Over the past few months, I had read casually on the imperial examination system (科举) out of curiosity. My knowledge of it, the system that very much defined pre-modern Chinese society, is still very limited and vague, but now I at least know what 进士 and 秀才 are, along with some classical Chinese, background indispensable for understanding that system. I hope, if time permits, to learn more about this over the next year, on the side.
It has occurred to me that the imperial examination system, while doing much to prevent China from developing modern science as the West had for cultural reasons, did select for intelligence at the far tail. The reason is simple. The tests, which were very g-loaded, conferred those who scored highly on them wealth, position, and status that enabled them to have more children, and those from families who scored highly married those from similar families. Over time, there emerged an elite subpopulation with very high base genotypic IQ, one that results in those born from such families to regress not to the overall Chinese mean but to the high mean of that subpopulation.
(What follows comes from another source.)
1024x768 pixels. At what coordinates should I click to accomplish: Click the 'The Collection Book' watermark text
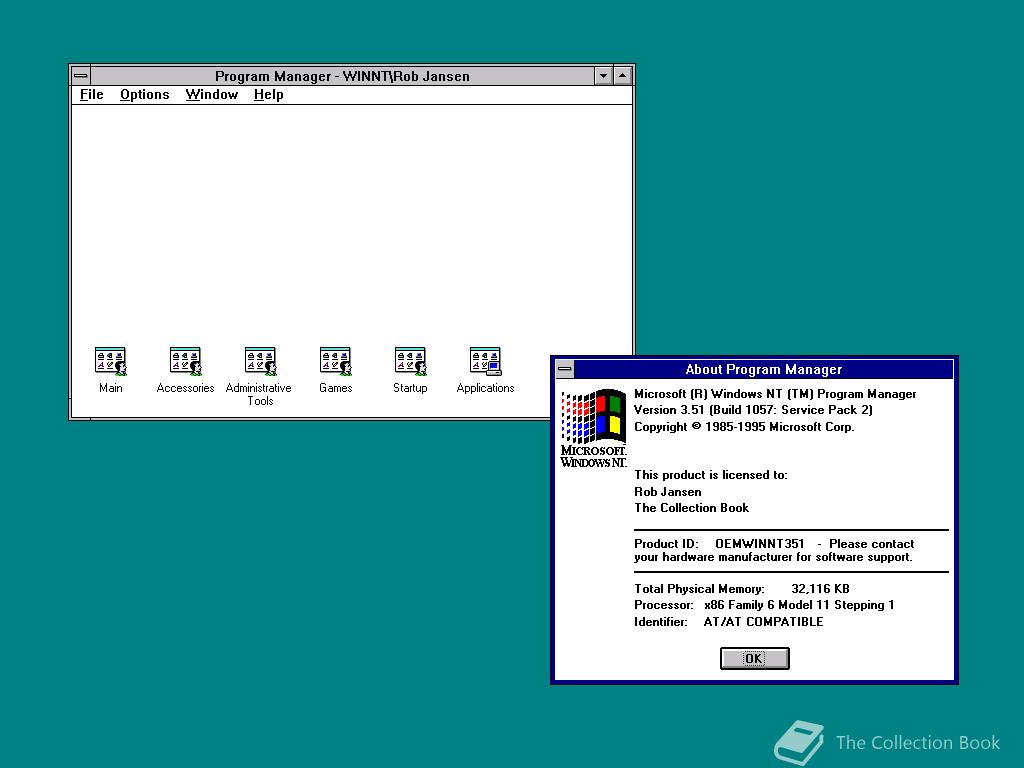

This is consistent with the fact that in the 20th century and probably even today, a disproportionately high percentage of top scholars, scientists, engineers, and even revolutionaries and political leaders of Chinese descent can be traced back to those elite 科举 families, based on the many examples I have seen. I’ll not give specific examples for now; they can easily be found by anyone who reads Chinese.
I will conclude with a note that is likely to be very relevant. Brian Bi, about a year ago, made this following IQ map of China by province.
You can also view it here.
First of all, the data may not be very accurate; I’ll have to check on its source. But for now, let’s assume that it is. Then, what’s most noticeable is the high average of Zhejiang, consistent with the number of mathematical and scientific geniuses of Zhejiangnese ancestry relative to the number of those with ancestry of other provinces, adjusted for province population of course. Examples are numerous: Shiing-Shen Chern, Wu Wenjun, Feng Kang, Yitang Zhang, etc for math. There is also, in another field, Qian Xuesen. Too many to name. Brian Bi and I have wondered the cause of this. It is plausible that the aforementioned effect was much more pronounced in Zhejiang than in other provinces in China. Of course, there is a probably substantial environmental effect here too. So I guess to satisfy this curiosity, I might study some Zhejiangnese history as well.
Aside from prominence in science, Zhejiangnese are stereotyped in China for being really entrepreneurial. They are now one of the most prosperous provinces in China, needless to say. They are, to put it simply, a super breed among Chinese, to my superficial view.